Please read this article:
https://kclpure.kcl.ac.uk/portal/files/73267822/2017_Russell_Alice_Elizabeth_1064415_ethesis.pdf (Read especially
p. 38-43 and
p.65-66)
I have a question, did you have a traumatic event or a stressful event before POIS?
or/and did you have infection before POIS?
"The major non-protein route of TRP metabolism is formation of KYN, catalyzed by rate-limiting enzymes: indoleamine 2,3-dioxygenase (IDO) or TRP 2,3- dioxygenase (TDO)"
"TDO is inducible by stress hormones, e.g., cortisol, prolactin, and by substrate, TRP" and
"IDO is activated by pro- inflammatory factors, e.g., interferon-gamma (IFNG), tumor necrosis factor-alpha, IL-1 beta, and lipopolysaccharide" (
https://openaccesspub.org/article/51/jbd-13-218.pdf)
Some of the thetryptophan catabolites (TRYCATs), like 3-HK and QUIN have noxious effects including neurotoxic, excitotoxic, cytotoxic and pro-oxidative effects.

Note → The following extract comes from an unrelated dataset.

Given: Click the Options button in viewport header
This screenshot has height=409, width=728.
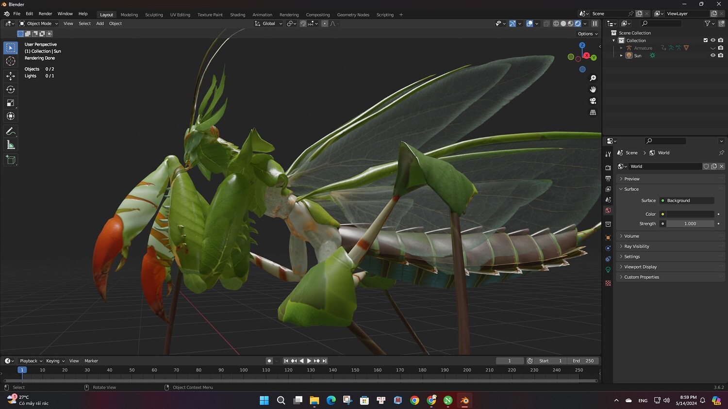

Pathogens can take advantage of this imbalance. For example EBV (Epstein?Barr virus), "{...} EBV-transformed B-cells express elevated levels of IDO causing Trp degradation to Kyn, which ? in turn ? suppressed the expression of the activating receptor NK group 2, member D (NKG2D) receptor on the surface of NK cells (63). This might be important since NK cells have been suggested to control the proliferation of EBV-infected B-cells in the acute phase. In the same report, it was shown that IL18 suppressed the effect of Kyn on NKG2D expression. It might be speculated that the suppression of NK cell activation by IDO-expressing EBV-infected B-cells serves as an escape strategy of the virus. Recently, it was shown that in vitro generated macrophages expressed IDO after infection with EBV and displayed T-cell suppressive activities" (
https://www.frontiersin.org/articles/10.3389/fimmu.2014.00384/full)
I don't speak English very well, so i't s difficult to explain and make a complete summary, but please read also this article:
-
https://goo.gl/eJeBzJ (TRYCATs and gut microbiota)
Personally, I believe that POIS begins, with a stressful/traumatic event or with an infection in conjunction with gut dysbiosis or irritable bowel syndrome (IBS) (maybe there are also genetics predispositions). Stress can induce TDO. EBV is present in 90% of population, and can take advantage of the imbalance and go in parts of the body where normally does not, the virus stay in a particular latent form and become activated by orgasm or ejaculation. This pathogen elevate IDO causing Tryptophan depletion, the consequence is that there is an imbalance between Tryptophan and Kynurenine, this imbalance provoke
insomnia,
cognitive and
emotional symptoms of POIS (symptoms vary because of genetic and diet). Kynurenic acid acts in astrocytes and block glutamate and dopamine release wich causes cognitive dysfunction. In some cases is possible that the virus causes also an autoimmune reaction to the semen,
but not always! (EBV is linked to a lot of autoimmune diseases, chronic fatigue syndrome too). Our immune system does not recognize this virus because of immunosuppression caused by IDO.
Also
read this:
https://www.frontiersin.org/articles/10.3389/fimmu.2018.00229/fullI'm sure that POIS is a particular form of chronic fatigue syndrome! The infection theory of Pois can explain the heterogeneity of this disease and at the same time explain a more complex autoimmune disease (provoked by the pathogen) of what thought by Waldinger. Yes because I'm sure that people with POIS have also antibodies to β adrenergic and muscarinic cholinergic receptors (and not only) like persons with chronic fatigue syndrome.